Reserve Bank of Australia governor Philip Lowe has flagged the use of "additional monetary policy options" if necessary, after reducing the cash rate to a record low and announcing a quantitative easing program. Lowe has indicated that the cash rate will remain at 0.1 per cent for 3-5 years, while the RBA’s three-year bond rate target has also been reduced to 0.1 per cent. Meanwhile, former RBA board member John Edwards has hailed the "courageous" and "historic" decision to pursue quantitative easing. The central bank will purchase about $5bn worth of federal and state government bonds each week over the next six months.

CORPORATES
RESERVE BANK OF AUSTRALIA

RBA lays ground for Cup Day cut

Original article by David Rogers, Patrick Commins
The Australian – Page: 13 & 20 : 16-Oct-20

Expectations of an official interest rate cut in November have been heightened by comments made by Reserve Bank of Australia governor Philip Lowe. He has told the Citi Investment conference that further easing of monetary policy is likely to "get more traction" as the economy re-opens than it would have at the COVID-19 pandemic’s peak. Kristina Clifton of the Commonwealth Bank says the RBA is likely to reduce the cash rate from 0.25 per cent to 0.1 per cent in November, and expand its bond-buying program to include five and 10-year government bonds.

CORPORATES
RESERVE BANK OF AUSTRALIA, COMMONWEALTH BANK OF AUSTRALIA – ASX CBA

Shock and awe budget rate cut to cushion bumpy recovery

Original article by Patrick Commins
The Australian – Page: 1 & 4 : 23-Sep-20

The Reserve Bank of Australia’s deputy governor Guy Debelle has signalled that there could be a further reduction in the cash rate, which fell to a record low of 0.25 per cent in March. The next scheduled meeting of the central bank’s board is on 6 October, when the federal government will also hand down the Budget.
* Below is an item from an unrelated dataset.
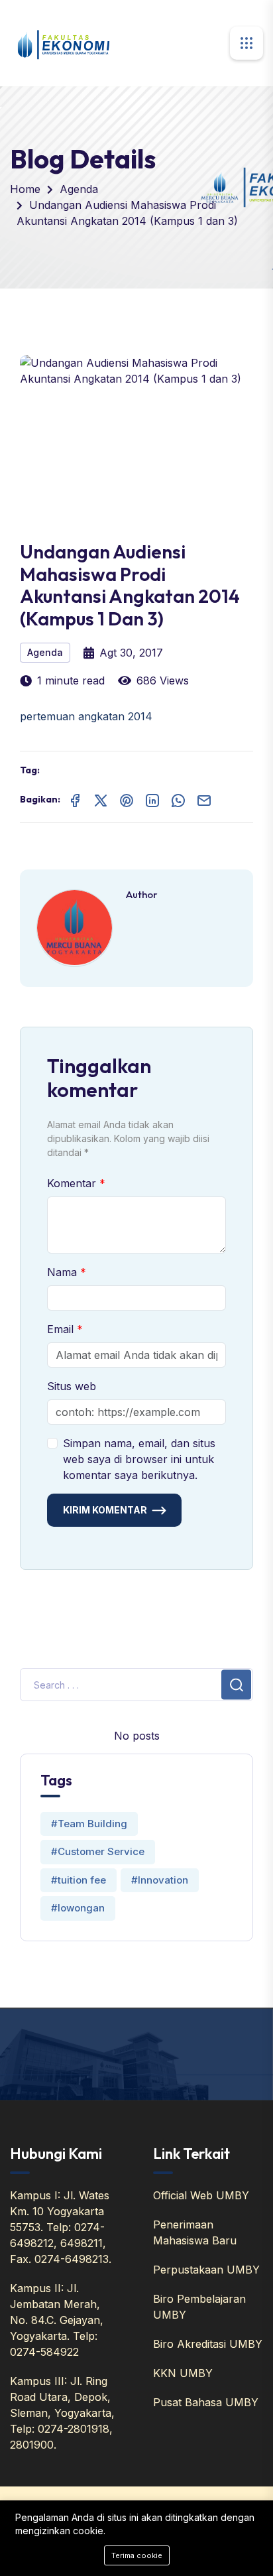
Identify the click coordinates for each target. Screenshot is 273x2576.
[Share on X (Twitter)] (101, 799)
National Australia Bank’s chief economist Alan Oster says the cash rate is likely to be reduced to 0.1 per cent on this day or in November. He adds that further cutting the cash rate may not do much to stimulate the economy or create jobs,

CORPORATES
RESERVE BANK OF AUSTRALIA, NATIONAL AUSTRALIA BANK LIMITED – ASX NAB

Savings rates are drying up as banks race to the bottom on mortgages

Original article by Matt Johnson
The New Daily – Page: Online : 3-Jun-20

Data from Canstar shows that Australian banks reduced the interest rates on a range of savings accounts and term deposits by up to 75 basis points in May. However, the interest rates on mortgage loans were reduced much less aggressively, averaging just 0.08 per cent for variable home loans and 0.36 per cent for fixed-rate loans. Steve Mickenbecker of Canstar attributes this to factors such as growing competition from non-bank mortgage lenders. However, he does not expect rates to fall much further.